Mais le plus merveilleux dans les belles histoires des apparats de la richesse pour tous made in UMP, c'est encore l'argumentaire. D'apparence barbare ou d'allure neuneu, suivant le ministre ou la voiture bélier, il cache surtout une belle dose de cynisme et dans ce cas, si tout cela s'avère suivi d'effet, d'irresponsabilité.

Car, face à cette suppression d'un bout de "paquet fiscal" spécialement dédicacé aux classes moyennes, C.Lagarde propose dans une interview donnée ce jour aux Echos, la mise en place d'un prêt immobilier à taux zéro renforcé, universel et sans condition de ressource réservé aux primo-accédants.

Oui, oui. Tu as bien lu : le crédit immo en open bar.

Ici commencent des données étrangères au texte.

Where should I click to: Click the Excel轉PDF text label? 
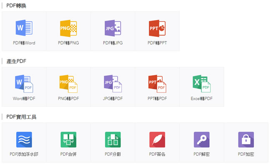pos(202,99)
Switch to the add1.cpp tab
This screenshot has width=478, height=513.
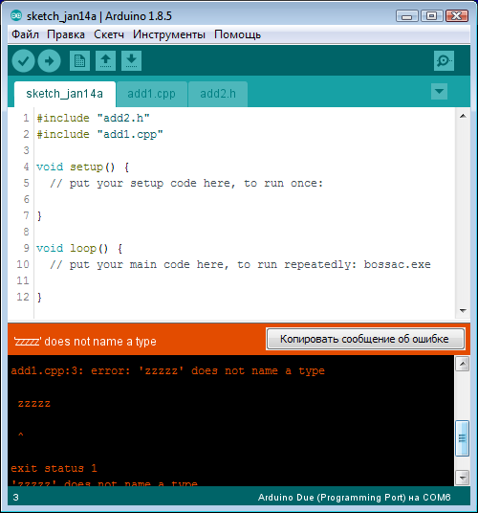coord(152,94)
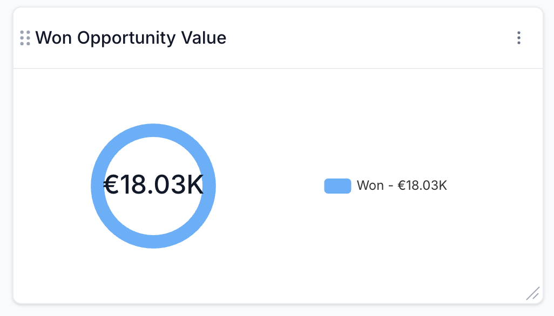
Task: Expand widget actions from vertical ellipsis
Action: (519, 38)
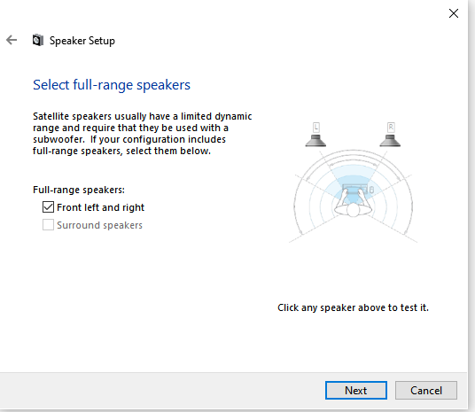Screen dimensions: 475x412
Task: Click the Speaker Setup window icon
Action: (38, 40)
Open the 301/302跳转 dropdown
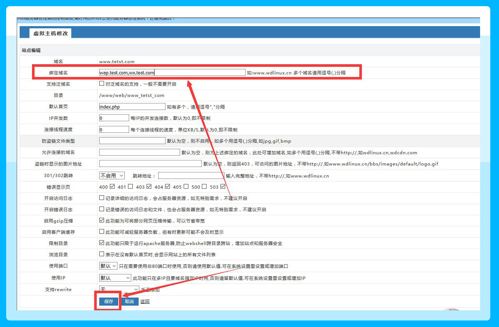Image resolution: width=499 pixels, height=327 pixels. coord(112,176)
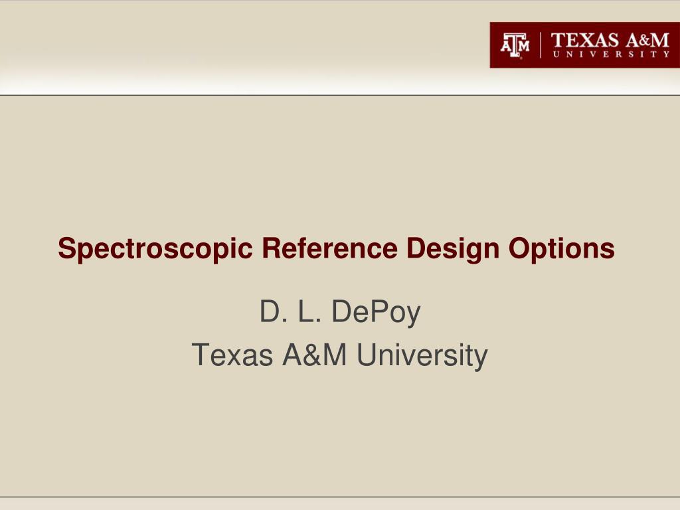Click the surname DePoy in author line

tap(376, 312)
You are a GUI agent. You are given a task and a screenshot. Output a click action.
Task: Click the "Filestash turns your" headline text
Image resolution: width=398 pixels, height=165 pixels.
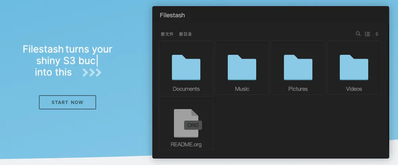(x=67, y=49)
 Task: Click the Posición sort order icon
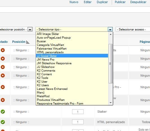click(x=28, y=42)
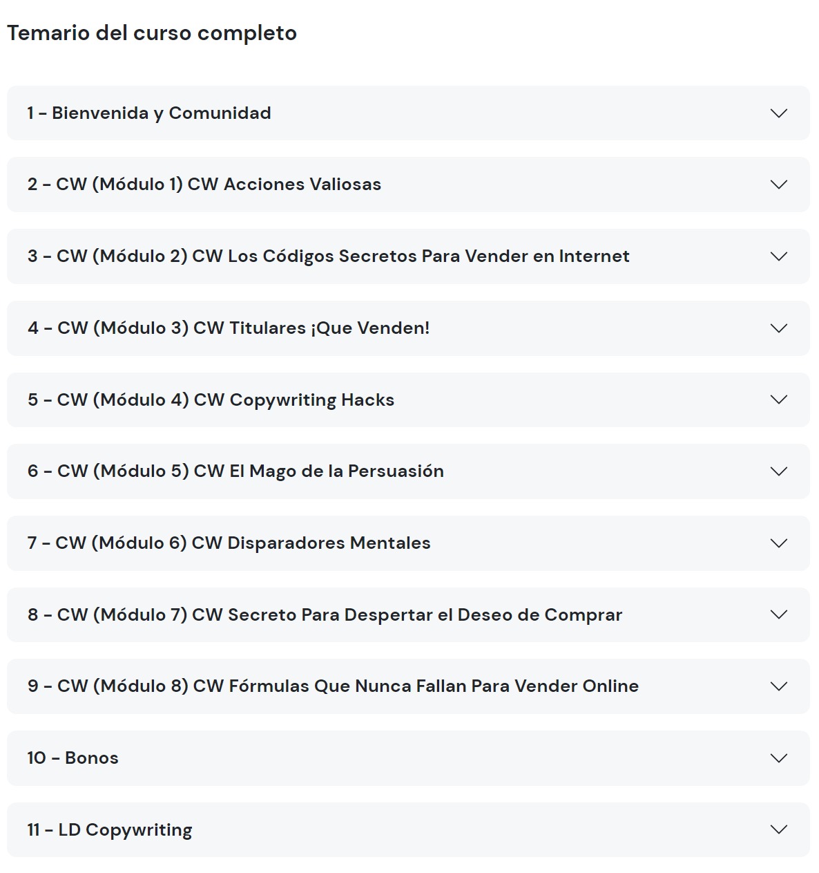Click the chevron beside Bienvenida y Comunidad

coord(778,113)
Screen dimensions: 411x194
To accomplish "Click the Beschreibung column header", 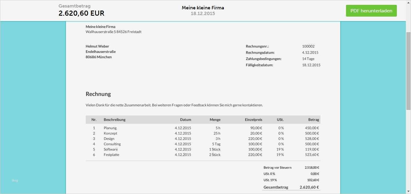I will [x=115, y=120].
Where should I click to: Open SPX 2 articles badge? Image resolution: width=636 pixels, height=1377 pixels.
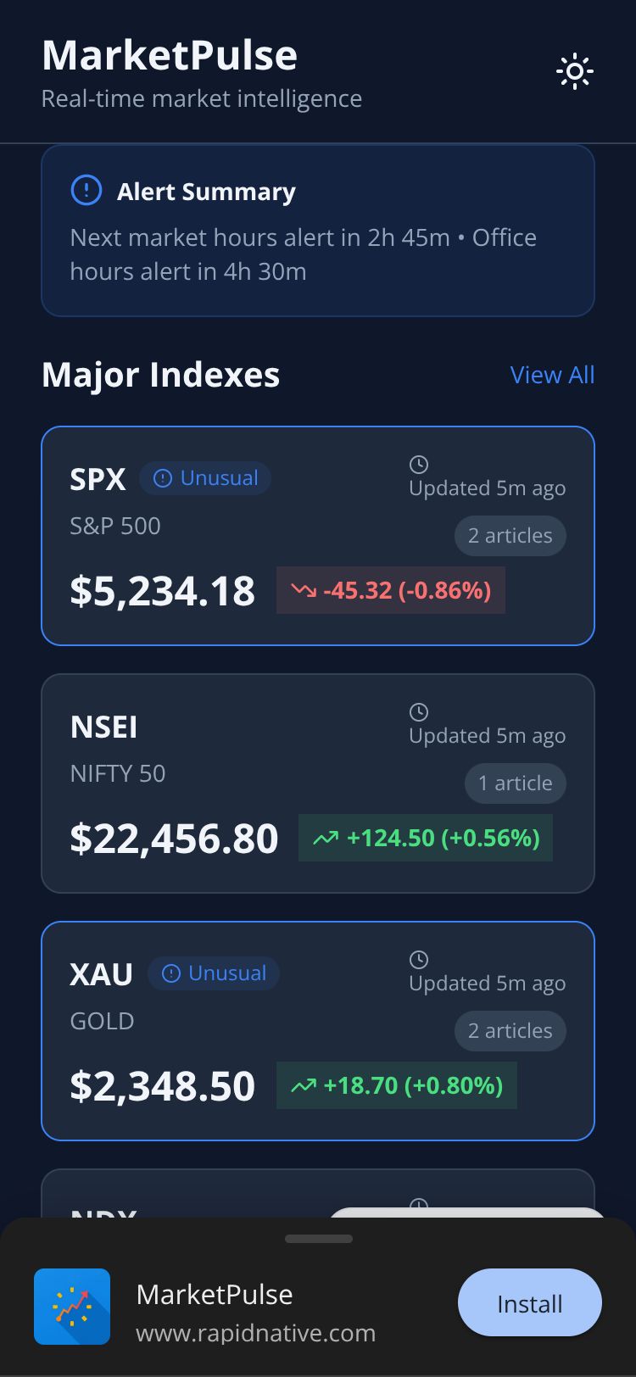click(510, 536)
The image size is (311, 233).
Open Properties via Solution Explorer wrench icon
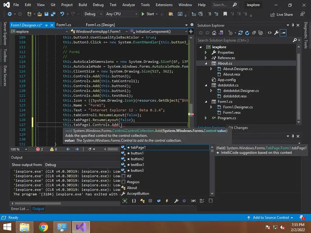click(x=276, y=33)
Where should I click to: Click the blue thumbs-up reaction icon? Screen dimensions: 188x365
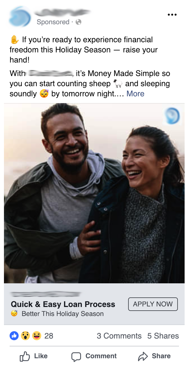click(x=14, y=335)
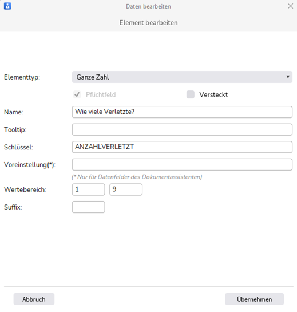This screenshot has height=312, width=297.
Task: Close the Daten bearbeiten dialog
Action: tap(290, 6)
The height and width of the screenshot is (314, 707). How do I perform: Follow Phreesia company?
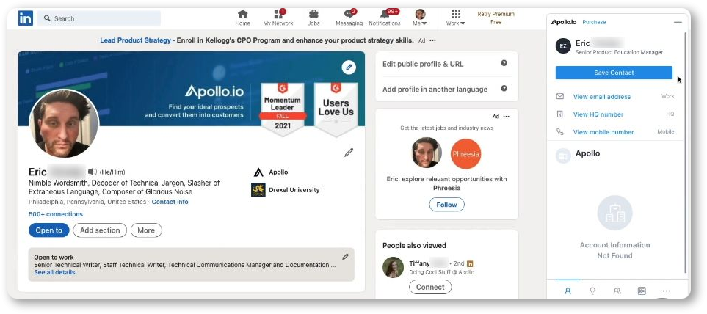pos(446,205)
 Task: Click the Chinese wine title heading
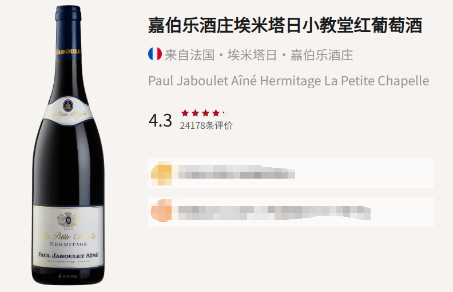pyautogui.click(x=285, y=25)
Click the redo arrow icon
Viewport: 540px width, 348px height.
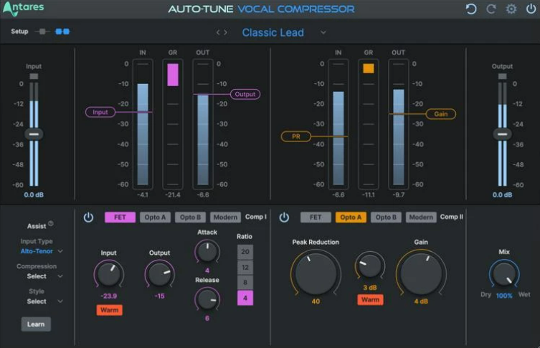coord(491,9)
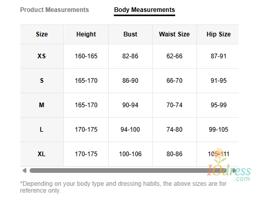Click the Hip Size column header
This screenshot has height=202, width=262.
pyautogui.click(x=218, y=34)
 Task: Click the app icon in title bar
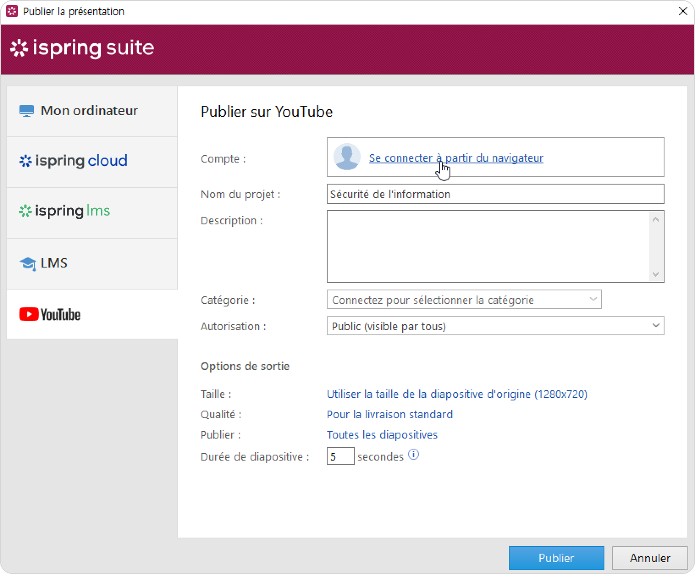pos(12,11)
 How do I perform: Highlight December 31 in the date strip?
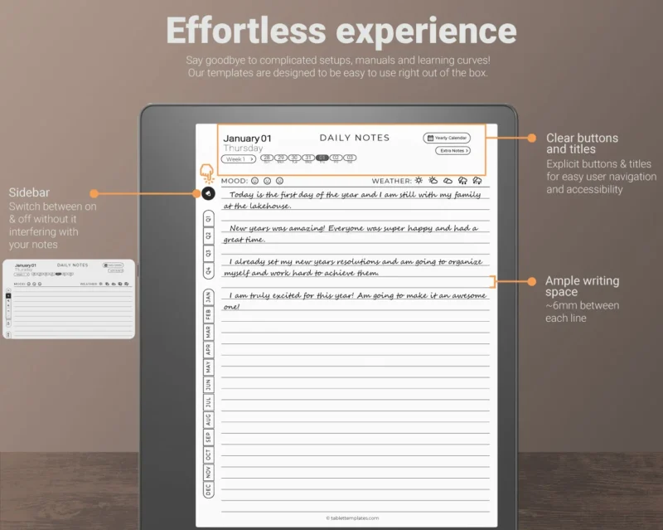pyautogui.click(x=308, y=158)
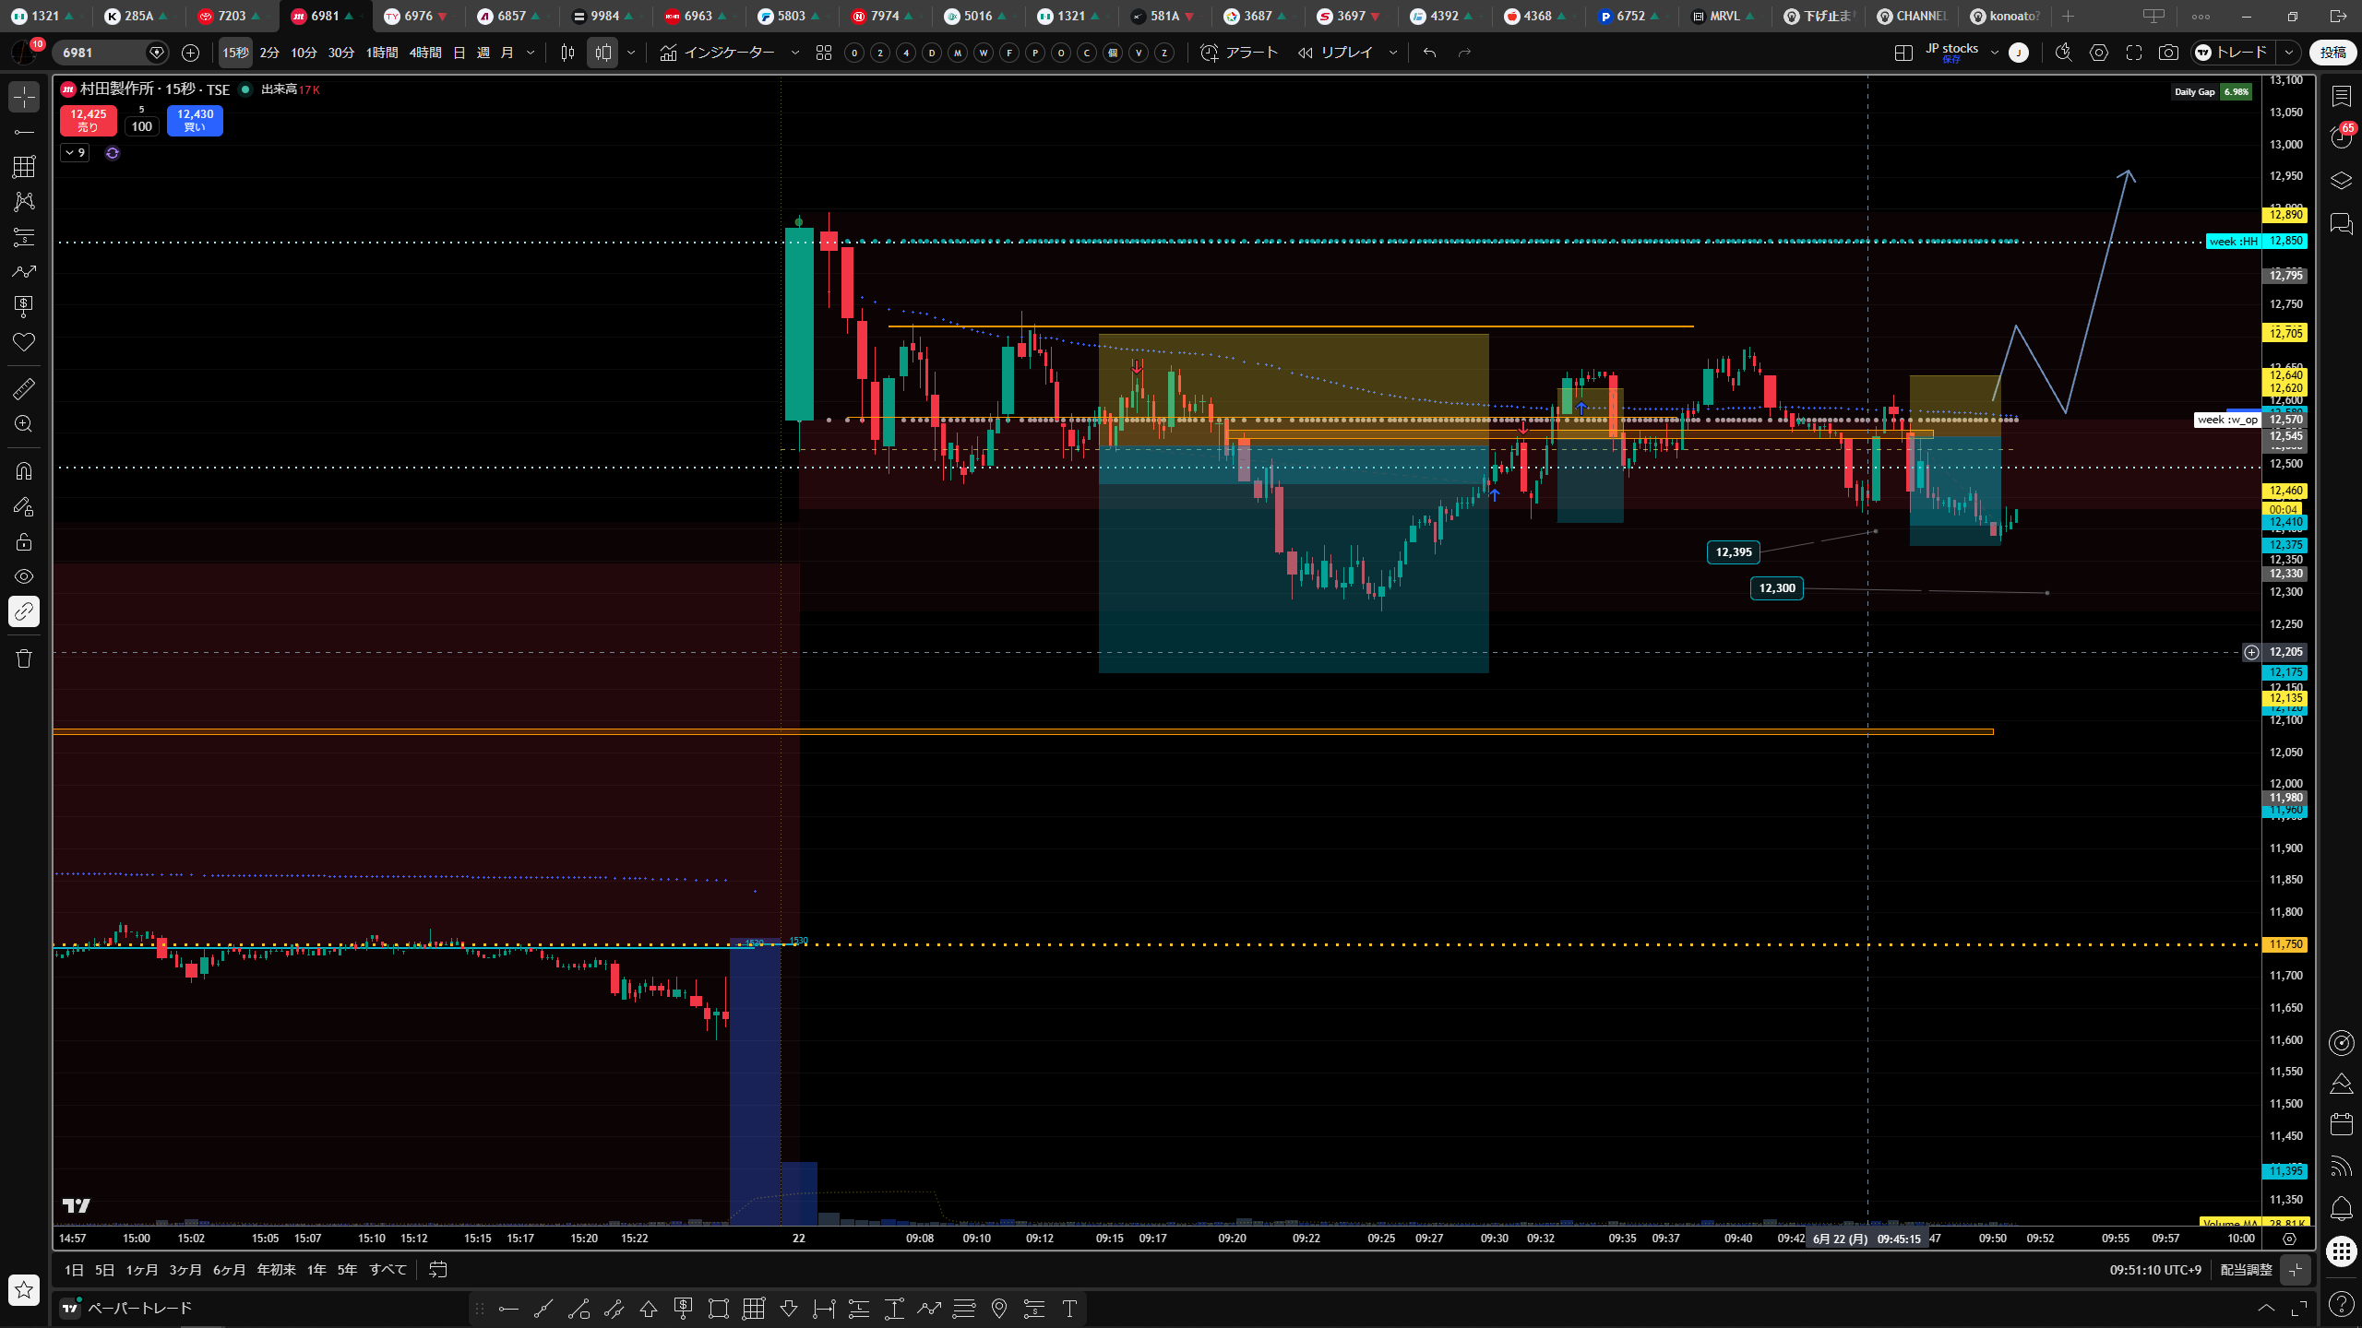Open layout templates grid icon

click(x=824, y=53)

Comprendre : bon, on a berné une génération de blaireaux en 2007, attaquons-nous à la deuxième pour 2012. Après tout, si on en croit l'expérience américaine : Plus la classe moyenne est pauvre, plus elle aspire à se persuader du contraire en s'endettant encore plus[1].

Passons sur l'exercice de style consistant à promettre du rêve défiscalisé dans trois ans aux aspirants-proprios au moment où on le retire à une catégorie similaire ayant cru à la même chose trois ans plus tôt, et demandons-nous si ce n'est pas là une discrète et estivale réapparition du crédit hypothécaire à la sauce subprime.

Pour peu qu'elle soit coordonnée avec d'autres dispositions bancaires encouragée par le lobby en charge, telle l'apparition de la titrisation à la française évoquée en juin dernier, nous avons là tous les ingrédients d'un beau cocktail au caca éco cataclysmique[2].

Ce ne sont évidemment pas les 2 millions de personnes mal ou pas logées du tout, les centaines de milliers de logement sociaux faisant défaut, ni les multiples infractions à la loi obligeant les communes à réserver 20% de leur parc immobilier au social (j'attends à ce sujet les peines de prison et l'arrestation des parents des maires délinquants) qui importent.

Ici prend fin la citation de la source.